Video correlati:
Ahmonique Miller, una madre di 28 anni originaria di Las Vegas, è deceduta in una casa di recupero post-operatorio a Miami dopo essersi sottoposta a un intervento di chirurgia estetica presso la clinica Avana Plastic Surgery. La giovane aveva viaggiato insieme a sua sorella minore, Kiera Barnes, di 19 anni, per sottoporsi a un intervento cosmetico che includeva una liposuzione e un Brazilian Butt Lift (BBL).
Ambas sorelle hanno documentato il loro viaggio sui social media prima dell'intervento, che si è svolto il 6 marzo. Il giorno seguente, la sera del 7 marzo, squadre di polizia e vigili del fuoco sono intervenuti nella casa conosciuta come Keyla’s Recovery House, situata al 3637 SW 4th Street di Miami, dove hanno trovato Ahmonique senza vita, sdraiata a faccia in giù su un letto.
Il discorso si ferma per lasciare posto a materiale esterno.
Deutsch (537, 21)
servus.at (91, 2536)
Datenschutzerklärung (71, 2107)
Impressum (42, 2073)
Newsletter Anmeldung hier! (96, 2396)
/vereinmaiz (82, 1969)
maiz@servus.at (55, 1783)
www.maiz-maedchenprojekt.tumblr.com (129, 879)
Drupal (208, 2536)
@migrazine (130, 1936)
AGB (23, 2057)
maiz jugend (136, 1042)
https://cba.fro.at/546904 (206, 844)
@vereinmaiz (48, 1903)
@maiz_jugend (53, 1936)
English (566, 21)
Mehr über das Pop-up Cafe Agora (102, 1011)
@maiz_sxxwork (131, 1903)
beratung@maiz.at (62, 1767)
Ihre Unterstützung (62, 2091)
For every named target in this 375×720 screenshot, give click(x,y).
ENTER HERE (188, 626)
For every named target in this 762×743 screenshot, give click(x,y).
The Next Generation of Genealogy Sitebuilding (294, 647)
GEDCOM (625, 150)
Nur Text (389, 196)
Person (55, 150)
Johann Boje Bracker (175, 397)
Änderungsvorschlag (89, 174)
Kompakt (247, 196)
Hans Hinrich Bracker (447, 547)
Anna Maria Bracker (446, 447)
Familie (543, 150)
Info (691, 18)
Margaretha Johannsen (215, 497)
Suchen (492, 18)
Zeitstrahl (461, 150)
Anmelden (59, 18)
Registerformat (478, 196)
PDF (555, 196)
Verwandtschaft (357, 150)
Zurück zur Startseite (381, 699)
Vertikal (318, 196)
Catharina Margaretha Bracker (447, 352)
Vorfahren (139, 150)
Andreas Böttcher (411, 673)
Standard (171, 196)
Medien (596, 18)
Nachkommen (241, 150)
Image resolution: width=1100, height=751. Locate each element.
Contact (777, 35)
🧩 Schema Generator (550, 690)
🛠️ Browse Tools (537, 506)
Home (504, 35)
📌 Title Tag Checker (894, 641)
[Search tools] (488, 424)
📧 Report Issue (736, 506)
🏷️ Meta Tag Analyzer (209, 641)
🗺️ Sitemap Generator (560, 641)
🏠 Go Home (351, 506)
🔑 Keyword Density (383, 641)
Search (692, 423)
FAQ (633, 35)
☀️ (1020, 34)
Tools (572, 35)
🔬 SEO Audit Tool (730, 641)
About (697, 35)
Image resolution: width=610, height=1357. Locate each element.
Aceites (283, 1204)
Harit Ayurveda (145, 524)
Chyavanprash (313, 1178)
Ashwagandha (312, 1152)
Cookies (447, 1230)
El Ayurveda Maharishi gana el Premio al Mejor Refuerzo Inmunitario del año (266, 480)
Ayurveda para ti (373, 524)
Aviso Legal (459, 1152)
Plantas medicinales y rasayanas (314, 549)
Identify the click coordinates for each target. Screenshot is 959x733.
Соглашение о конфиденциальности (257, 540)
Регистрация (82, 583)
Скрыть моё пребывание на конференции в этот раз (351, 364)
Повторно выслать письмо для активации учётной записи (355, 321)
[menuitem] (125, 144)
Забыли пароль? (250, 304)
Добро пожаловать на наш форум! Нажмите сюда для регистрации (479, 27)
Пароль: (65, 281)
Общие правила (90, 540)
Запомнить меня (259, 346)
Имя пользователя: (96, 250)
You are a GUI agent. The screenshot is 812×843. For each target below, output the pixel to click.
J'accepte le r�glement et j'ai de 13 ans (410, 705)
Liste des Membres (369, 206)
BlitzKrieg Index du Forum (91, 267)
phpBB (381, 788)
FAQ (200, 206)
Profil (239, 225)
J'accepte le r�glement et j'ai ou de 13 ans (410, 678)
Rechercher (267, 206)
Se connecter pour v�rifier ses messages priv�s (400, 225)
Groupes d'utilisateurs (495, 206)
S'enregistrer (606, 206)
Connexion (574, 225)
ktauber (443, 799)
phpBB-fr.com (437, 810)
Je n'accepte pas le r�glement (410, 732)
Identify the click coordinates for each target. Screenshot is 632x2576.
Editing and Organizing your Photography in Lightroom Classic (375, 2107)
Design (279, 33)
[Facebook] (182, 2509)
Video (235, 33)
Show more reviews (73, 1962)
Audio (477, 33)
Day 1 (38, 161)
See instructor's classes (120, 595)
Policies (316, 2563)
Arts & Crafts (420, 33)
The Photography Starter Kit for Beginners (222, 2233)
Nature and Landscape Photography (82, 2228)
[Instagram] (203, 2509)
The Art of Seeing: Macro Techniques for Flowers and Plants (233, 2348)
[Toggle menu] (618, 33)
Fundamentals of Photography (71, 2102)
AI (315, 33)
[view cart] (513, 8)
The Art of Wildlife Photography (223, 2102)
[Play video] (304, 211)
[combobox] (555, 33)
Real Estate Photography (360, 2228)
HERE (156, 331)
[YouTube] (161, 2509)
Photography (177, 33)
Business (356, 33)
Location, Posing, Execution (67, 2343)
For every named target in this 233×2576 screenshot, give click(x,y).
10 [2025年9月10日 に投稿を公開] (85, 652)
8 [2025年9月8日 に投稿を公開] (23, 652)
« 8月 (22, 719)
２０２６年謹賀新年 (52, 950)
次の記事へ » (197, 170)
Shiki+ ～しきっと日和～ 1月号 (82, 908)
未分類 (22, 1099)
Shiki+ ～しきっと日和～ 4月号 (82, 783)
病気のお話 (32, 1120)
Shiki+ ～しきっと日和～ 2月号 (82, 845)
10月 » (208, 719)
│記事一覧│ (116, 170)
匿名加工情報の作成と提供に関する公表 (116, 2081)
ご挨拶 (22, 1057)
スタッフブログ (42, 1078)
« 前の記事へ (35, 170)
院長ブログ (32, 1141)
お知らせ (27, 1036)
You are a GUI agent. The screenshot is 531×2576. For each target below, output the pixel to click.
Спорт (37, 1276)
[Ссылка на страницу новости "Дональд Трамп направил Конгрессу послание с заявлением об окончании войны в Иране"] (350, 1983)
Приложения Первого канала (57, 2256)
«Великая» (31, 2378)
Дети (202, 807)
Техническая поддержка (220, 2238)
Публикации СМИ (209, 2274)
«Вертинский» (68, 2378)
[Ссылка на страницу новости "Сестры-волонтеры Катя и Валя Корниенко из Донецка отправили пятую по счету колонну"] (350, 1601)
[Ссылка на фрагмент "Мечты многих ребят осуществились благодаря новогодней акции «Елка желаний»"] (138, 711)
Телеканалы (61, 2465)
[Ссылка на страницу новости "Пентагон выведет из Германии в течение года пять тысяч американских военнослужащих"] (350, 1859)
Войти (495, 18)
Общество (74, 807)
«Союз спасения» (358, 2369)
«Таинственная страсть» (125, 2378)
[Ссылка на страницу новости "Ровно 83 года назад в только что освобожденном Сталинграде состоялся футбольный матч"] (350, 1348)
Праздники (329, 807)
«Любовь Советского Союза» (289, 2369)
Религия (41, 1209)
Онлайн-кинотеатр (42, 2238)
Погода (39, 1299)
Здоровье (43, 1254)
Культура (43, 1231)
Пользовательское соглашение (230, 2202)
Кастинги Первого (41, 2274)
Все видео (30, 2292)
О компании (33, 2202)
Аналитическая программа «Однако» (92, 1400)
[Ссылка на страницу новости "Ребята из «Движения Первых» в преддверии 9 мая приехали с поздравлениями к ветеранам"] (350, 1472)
Secondo la madre della vittima, Wakeelah Miller, sua figlia e sua sorella hanno pagato $1.500 ciascuna per un soggiorno di sei notti in quella casa. Wakeelah ha dichiarato che, secondo la testimonianza di Kiera, ad Ahmonique è stato somministrato un rilassante muscolare e possibilmente più Percocets prima di andare a dormire, ma non si è mai svegliata, secondo informazioni raccolte da media come Telemundo 51 e NBC6.
Il caso è attualmente oggetto di indagine da parte dell'unità omicidi del Dipartimento di Polizia di Miami. I rapporti di autopsia e tossicologia sono ancora in attesa, e fino ad ora non è stato ufficialmente collegato alcun farmaco alla causa di morte, come confermato da un portavoce ai media locali.
Ahmonique era madre di una bambina di un anno, gestiva due piccoli negozi a Las Vegas e aveva aspirazioni come artista musicale, secondo quanto rivelato da sua madre, che ha criticato la mancanza di regolamentazione su questi centri.
Por parte sua, l'avvocato della famiglia, Jahra McLawrence, ha denunciato l'assenza di una reazione d'emergenza da parte del personale della casa e ha chiesto giustizia: “Riprendersi dopo un'operazione non dovrebbe equivalere a una condanna a morte”, ha dichiarato a Local 10 News.
La proprietaria dell'establishment, Keyla Oliver, non ha risposto alle richieste di commento. La clinica Avana, dove è stata effettuata l'intervento chirurgico, non aveva nemmeno emesso dichiarazioni pubbliche al momento della pubblicazione degli articoli citati.